◆ WHAT TO DO
Copy the records below line for line, with no changes.

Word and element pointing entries

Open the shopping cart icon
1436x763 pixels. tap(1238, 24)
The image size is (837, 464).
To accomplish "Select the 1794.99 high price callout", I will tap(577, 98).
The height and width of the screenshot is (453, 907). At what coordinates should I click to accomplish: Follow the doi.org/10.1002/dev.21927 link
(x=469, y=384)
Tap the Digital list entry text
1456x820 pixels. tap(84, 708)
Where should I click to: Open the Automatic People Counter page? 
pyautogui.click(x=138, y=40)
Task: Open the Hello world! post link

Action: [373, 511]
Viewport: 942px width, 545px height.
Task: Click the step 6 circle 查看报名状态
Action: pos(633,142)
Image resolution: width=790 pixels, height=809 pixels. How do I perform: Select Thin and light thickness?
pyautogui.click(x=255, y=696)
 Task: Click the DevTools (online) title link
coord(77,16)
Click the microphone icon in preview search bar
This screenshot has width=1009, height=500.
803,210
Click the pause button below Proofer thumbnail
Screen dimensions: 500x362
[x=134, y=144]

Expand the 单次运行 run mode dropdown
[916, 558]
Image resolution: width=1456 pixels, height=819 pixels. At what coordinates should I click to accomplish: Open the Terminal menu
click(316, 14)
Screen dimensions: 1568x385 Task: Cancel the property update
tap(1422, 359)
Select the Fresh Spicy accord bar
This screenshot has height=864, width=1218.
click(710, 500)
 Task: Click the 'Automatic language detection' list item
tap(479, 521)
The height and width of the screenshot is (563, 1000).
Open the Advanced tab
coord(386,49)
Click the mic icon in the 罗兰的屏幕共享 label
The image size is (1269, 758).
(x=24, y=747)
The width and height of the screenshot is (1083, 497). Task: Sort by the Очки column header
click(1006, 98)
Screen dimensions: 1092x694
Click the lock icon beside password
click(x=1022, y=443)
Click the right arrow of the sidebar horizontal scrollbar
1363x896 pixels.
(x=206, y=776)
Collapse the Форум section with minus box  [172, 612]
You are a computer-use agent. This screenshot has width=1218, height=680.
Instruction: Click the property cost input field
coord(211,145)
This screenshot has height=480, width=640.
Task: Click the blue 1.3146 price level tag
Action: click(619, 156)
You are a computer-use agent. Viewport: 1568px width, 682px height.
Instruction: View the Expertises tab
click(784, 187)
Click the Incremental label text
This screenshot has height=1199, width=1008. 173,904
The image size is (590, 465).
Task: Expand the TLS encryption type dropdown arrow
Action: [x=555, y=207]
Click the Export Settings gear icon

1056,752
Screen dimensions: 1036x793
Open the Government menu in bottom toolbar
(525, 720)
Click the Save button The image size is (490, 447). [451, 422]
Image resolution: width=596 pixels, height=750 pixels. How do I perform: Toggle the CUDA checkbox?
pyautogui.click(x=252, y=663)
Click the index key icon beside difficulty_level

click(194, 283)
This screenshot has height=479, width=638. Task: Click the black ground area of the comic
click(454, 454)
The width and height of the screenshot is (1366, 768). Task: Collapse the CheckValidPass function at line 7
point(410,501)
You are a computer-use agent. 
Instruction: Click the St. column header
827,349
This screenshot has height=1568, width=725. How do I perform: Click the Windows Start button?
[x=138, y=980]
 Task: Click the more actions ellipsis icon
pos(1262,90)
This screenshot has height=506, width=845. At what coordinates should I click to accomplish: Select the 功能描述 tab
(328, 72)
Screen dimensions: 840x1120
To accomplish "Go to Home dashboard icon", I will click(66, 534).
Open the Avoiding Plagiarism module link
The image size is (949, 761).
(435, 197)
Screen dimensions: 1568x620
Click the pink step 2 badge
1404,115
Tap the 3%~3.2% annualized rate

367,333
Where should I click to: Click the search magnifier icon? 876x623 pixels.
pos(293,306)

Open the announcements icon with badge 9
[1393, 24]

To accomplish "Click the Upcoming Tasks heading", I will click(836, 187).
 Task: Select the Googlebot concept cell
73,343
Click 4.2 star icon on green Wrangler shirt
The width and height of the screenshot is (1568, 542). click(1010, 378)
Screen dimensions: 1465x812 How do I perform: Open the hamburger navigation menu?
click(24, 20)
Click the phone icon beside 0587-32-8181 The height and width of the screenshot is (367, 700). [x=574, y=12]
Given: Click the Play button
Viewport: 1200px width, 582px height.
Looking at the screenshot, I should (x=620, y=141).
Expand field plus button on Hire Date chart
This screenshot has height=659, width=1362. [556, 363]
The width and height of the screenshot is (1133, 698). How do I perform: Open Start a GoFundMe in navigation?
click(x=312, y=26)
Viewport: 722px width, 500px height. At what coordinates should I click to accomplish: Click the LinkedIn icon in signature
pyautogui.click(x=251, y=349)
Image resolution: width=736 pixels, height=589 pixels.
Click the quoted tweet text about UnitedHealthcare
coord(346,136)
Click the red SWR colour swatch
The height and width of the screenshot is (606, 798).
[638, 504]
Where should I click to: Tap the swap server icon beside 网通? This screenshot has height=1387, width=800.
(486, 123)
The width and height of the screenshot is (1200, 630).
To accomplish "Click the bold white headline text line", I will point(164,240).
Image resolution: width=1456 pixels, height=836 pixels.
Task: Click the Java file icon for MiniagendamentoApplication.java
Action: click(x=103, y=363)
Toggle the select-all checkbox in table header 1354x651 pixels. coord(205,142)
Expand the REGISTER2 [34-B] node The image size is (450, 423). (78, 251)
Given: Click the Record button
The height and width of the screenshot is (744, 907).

◆ FINAL RESULT
Open the shopping cart icon
1436x763 pixels. tap(1238, 24)
The image size is (837, 464).
To accomplish "Select the 1794.99 high price callout", I will tap(577, 98).
The height and width of the screenshot is (453, 907). At what coordinates should I click to accomplish: Follow the doi.org/10.1002/dev.21927 link
(x=469, y=384)
Tap the Digital list entry text
1456x820 pixels. tap(84, 708)
Where should I click to: Open the Automatic People Counter page? 
pyautogui.click(x=138, y=40)
Task: Open the Hello world! post link

Action: [373, 511]
Viewport: 942px width, 545px height.
Task: Click the step 6 circle 查看报名状态
Action: pos(633,142)
Image resolution: width=790 pixels, height=809 pixels. How do I perform: Select Thin and light thickness?
pyautogui.click(x=255, y=696)
 Task: Click the DevTools (online) title link
coord(77,16)
Click the microphone icon in preview search bar
This screenshot has width=1009, height=500.
803,210
Click the pause button below Proofer thumbnail
Screen dimensions: 500x362
[x=134, y=144]

Expand the 单次运行 run mode dropdown
[916, 558]
Image resolution: width=1456 pixels, height=819 pixels. At what coordinates should I click to accomplish: Open the Terminal menu
click(316, 14)
Screen dimensions: 1568x385 Task: Cancel the property update
tap(1422, 359)
Select the Fresh Spicy accord bar
This screenshot has height=864, width=1218.
click(710, 500)
 Task: Click the 'Automatic language detection' list item
tap(479, 521)
The height and width of the screenshot is (563, 1000).
Open the Advanced tab
coord(386,49)
Click the mic icon in the 罗兰的屏幕共享 label
The image size is (1269, 758).
(x=24, y=747)
The width and height of the screenshot is (1083, 497). Task: Sort by the Очки column header
click(1006, 98)
Screen dimensions: 1092x694
Click the lock icon beside password
click(x=1022, y=443)
Click the right arrow of the sidebar horizontal scrollbar
1363x896 pixels.
(x=206, y=776)
Collapse the Форум section with minus box  [172, 612]
You are a computer-use agent. This screenshot has width=1218, height=680.
Instruction: Click the property cost input field
coord(211,145)
This screenshot has height=480, width=640.
Task: Click the blue 1.3146 price level tag
Action: click(619, 156)
You are a computer-use agent. Viewport: 1568px width, 682px height.
Instruction: View the Expertises tab
click(784, 187)
Click the Incremental label text
This screenshot has height=1199, width=1008. 173,904
The image size is (590, 465).
Task: Expand the TLS encryption type dropdown arrow
Action: [x=555, y=207]
Click the Export Settings gear icon

1056,752
Screen dimensions: 1036x793
Open the Government menu in bottom toolbar
(525, 720)
Click the Save button The image size is (490, 447). [451, 422]
Image resolution: width=596 pixels, height=750 pixels. How do I perform: Toggle the CUDA checkbox?
pyautogui.click(x=252, y=663)
Click the index key icon beside difficulty_level

click(194, 283)
This screenshot has height=479, width=638. Task: Click the black ground area of the comic
click(454, 454)
The width and height of the screenshot is (1366, 768). Task: Collapse the CheckValidPass function at line 7
point(410,501)
You are a computer-use agent. 
Instruction: Click the St. column header
827,349
This screenshot has height=1568, width=725. How do I perform: Click the Windows Start button?
[x=138, y=980]
 Task: Click the more actions ellipsis icon
pos(1262,90)
This screenshot has height=506, width=845. At what coordinates should I click to accomplish: Select the 功能描述 tab
(328, 72)
Screen dimensions: 840x1120
To accomplish "Go to Home dashboard icon", I will click(66, 534).
Open the Avoiding Plagiarism module link
The image size is (949, 761).
(435, 197)
Screen dimensions: 1568x620
Click the pink step 2 badge
1404,115
Tap the 3%~3.2% annualized rate

367,333
Where should I click to: Click the search magnifier icon? 876x623 pixels.
pos(293,306)

Open the announcements icon with badge 9
[1393, 24]

To accomplish "Click the Upcoming Tasks heading", I will click(836, 187).
 Task: Select the Googlebot concept cell
73,343
Click 4.2 star icon on green Wrangler shirt
The width and height of the screenshot is (1568, 542). click(1010, 378)
Screen dimensions: 1465x812 How do I perform: Open the hamburger navigation menu?
click(24, 20)
Click the phone icon beside 0587-32-8181 The height and width of the screenshot is (367, 700). [x=574, y=12]
Given: Click the Play button
Viewport: 1200px width, 582px height.
Looking at the screenshot, I should (x=620, y=141).
Expand field plus button on Hire Date chart
This screenshot has height=659, width=1362. [556, 363]
The width and height of the screenshot is (1133, 698). How do I perform: Open Start a GoFundMe in navigation?
click(x=312, y=26)
Viewport: 722px width, 500px height. At what coordinates should I click to accomplish: Click the LinkedIn icon in signature
pyautogui.click(x=251, y=349)
Image resolution: width=736 pixels, height=589 pixels.
Click the quoted tweet text about UnitedHealthcare
coord(346,136)
Click the red SWR colour swatch
The height and width of the screenshot is (606, 798).
[638, 504]
Where should I click to: Tap the swap server icon beside 网通? This screenshot has height=1387, width=800.
(486, 123)
The width and height of the screenshot is (1200, 630).
To accomplish "Click the bold white headline text line", I will point(164,240).
Image resolution: width=1456 pixels, height=836 pixels.
Task: Click the Java file icon for MiniagendamentoApplication.java
Action: click(x=103, y=363)
Toggle the select-all checkbox in table header 1354x651 pixels. coord(205,142)
Expand the REGISTER2 [34-B] node The image size is (450, 423). (78, 251)
Given: Click the Record button
The height and width of the screenshot is (744, 907).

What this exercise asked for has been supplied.